A local (ocular) strategy could avoid systemic toxicity. For example, anti-VEGF drugs are routinely injected into the vitreous to treat retinal disease. Similarly, one could inject a senolytic agent into the eye: this was done in the rat CNV model described above. Intravitreal D+Q markedly reduced senescent burden and disease lesions (pmc.ncbi.nlm.nih.gov). In theory, an intracameral injection (into the front of the eye) could target TM cells specifically. Alternatively, specially-formulated eye drops or slow-release nanoparticles might carry senolytics into the TM. Local delivery would limit exposure to other organs and potentially allow higher doses in the eye. However, eye injections carry risks (infection, retinal detachment) and repeated injections may be impractical. Topical drops often penetrate poorly to deeper tissues. No published studies have yet tested senolytic in eye drops or intracameral injections.

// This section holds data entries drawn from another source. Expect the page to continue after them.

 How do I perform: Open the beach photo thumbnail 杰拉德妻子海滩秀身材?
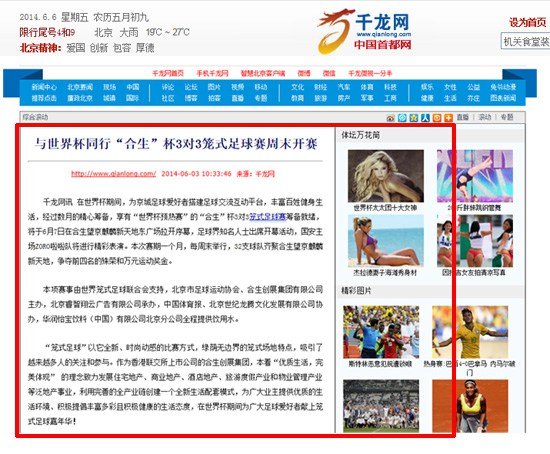[x=385, y=241]
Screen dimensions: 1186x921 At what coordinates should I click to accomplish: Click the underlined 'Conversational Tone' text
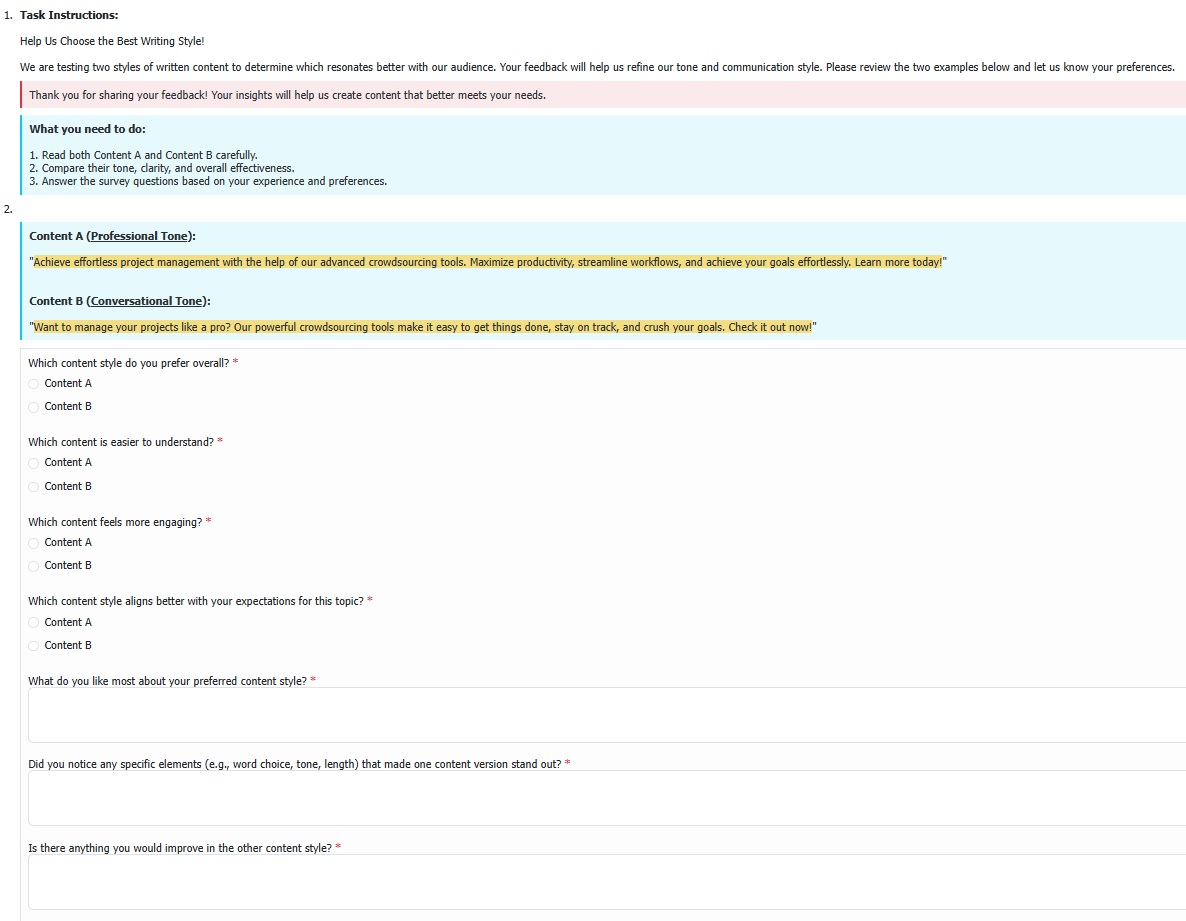click(x=148, y=301)
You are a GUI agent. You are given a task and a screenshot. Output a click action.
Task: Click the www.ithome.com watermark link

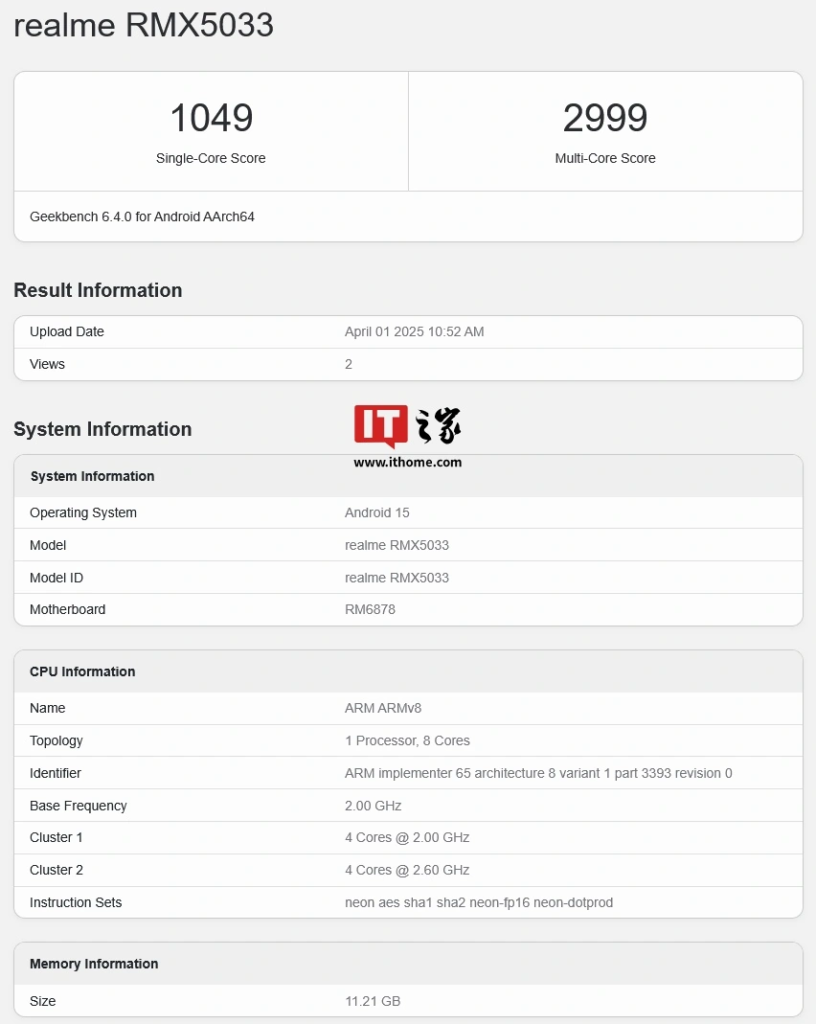tap(407, 462)
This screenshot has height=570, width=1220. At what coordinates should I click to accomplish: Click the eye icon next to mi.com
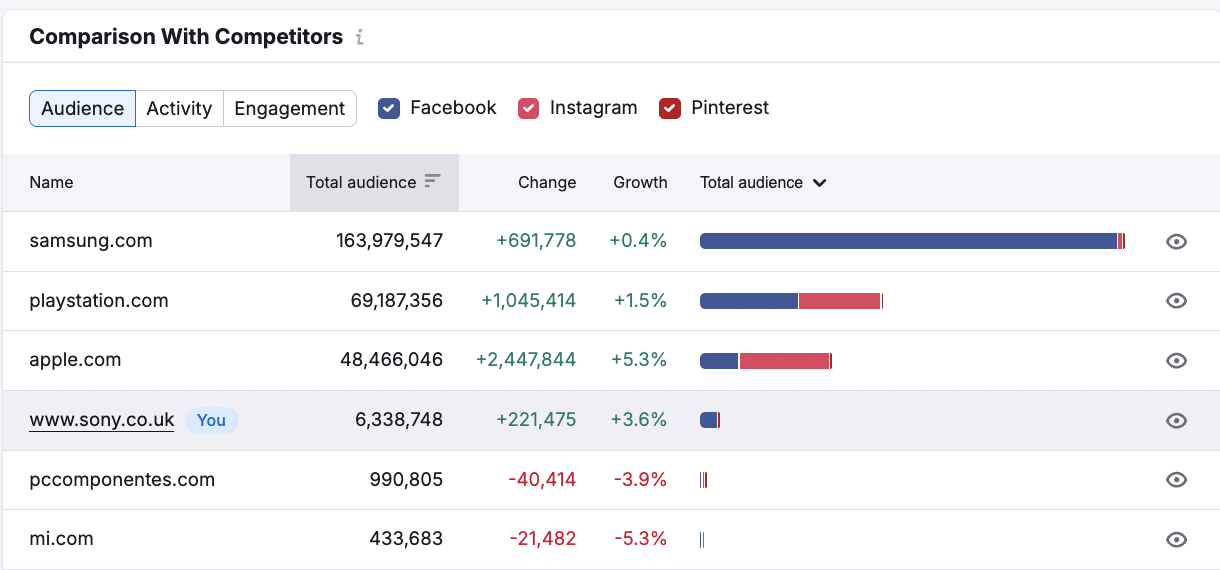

In sum, both systemic and local approaches have pros and cons. Systemic senolytics are easier to administer (pil by pill) and might benefit the whole body (and eye), but run the risk of general side-effects. Local delivery would concentrate the drug in the eye (perhaps safer systemically) but may miss relevant cells (for example, blood-derived senescent immune cells) and requires invasive procedures. A combined strategy might one day be used: for instance, oral senolytics to “refresh” the body and eye lens capsule, plus a local eye treatment for posterior tissues. More research is needed to find safe formulations and dosing schedules that knockout senescent cells without harming normal ones.
Conclusion
Glaucoma remains incurable by existing treatments, which only lower eye pressure. Targeting cellular senescence is a fresh approach that aims to modify disease at a deeper level. Evidence is mounting that senescent cells in the trabecular meshwork and optic nerve head fuel chronic inflammation, fibrosis and retinal neuron death in glaucoma. Preclinical studies show that senolytic drugs – especially dasatinib+quercetin and fisetin – can protect retinal ganglion cells and preserve vision in animal models (www.nature.com) (pmc.ncbi.nlm.nih.gov). There is also reason to hope that ocular benefits will parallel the overall health improvements seen when these agents extend lifespan in mice (pubmed.ncbi.nlm.nih.gov) (pmc.ncbi.nlm.nih.gov). While human data are so far limited, early reports suggest no obvious harm to eyes from senolytics (www.nature.com). Moving forward, careful testing of senolytic therapy in glaucoma models (and eventually patients) is needed. Key issues will be ensuring safety (avoiding off-target toxicity) and finding practical delivery methods. If successful, senolytic treatment could add a disease-modifying tool to protect the aging optic nerve and outflow system – in effect “clearing out the old cells” to restore healthier eye signals and better preserve vision.